Work order
Look below for the line containing "Home (283, 61)"; from there through the line containing "Media (565, 61)", both lines included, please set down each line exactly and nothing else.

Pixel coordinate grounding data
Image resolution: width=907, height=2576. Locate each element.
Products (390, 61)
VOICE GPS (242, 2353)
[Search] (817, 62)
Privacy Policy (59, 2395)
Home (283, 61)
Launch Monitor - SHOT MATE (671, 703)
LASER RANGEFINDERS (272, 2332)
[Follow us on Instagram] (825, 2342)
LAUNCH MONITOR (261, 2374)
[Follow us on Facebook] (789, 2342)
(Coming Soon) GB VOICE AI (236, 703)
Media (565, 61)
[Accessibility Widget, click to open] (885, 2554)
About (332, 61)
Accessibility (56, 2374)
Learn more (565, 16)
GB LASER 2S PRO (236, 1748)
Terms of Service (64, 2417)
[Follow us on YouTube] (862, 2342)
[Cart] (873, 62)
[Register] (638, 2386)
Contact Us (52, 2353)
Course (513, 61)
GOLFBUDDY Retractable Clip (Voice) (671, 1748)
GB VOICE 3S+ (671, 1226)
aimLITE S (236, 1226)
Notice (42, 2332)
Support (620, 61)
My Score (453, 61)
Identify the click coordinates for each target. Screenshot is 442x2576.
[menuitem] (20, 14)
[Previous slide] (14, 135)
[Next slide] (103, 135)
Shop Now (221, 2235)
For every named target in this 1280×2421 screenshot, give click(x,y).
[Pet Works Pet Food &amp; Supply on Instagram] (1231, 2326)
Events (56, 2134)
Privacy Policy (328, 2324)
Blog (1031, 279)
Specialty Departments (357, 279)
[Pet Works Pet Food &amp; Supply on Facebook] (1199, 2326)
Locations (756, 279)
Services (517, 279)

Your response
Home (283, 61)
Launch Monitor - SHOT MATE (671, 703)
LASER RANGEFINDERS (272, 2332)
[Follow us on Instagram] (825, 2342)
LAUNCH MONITOR (261, 2374)
[Follow us on Facebook] (789, 2342)
(Coming Soon) GB VOICE AI (236, 703)
Media (565, 61)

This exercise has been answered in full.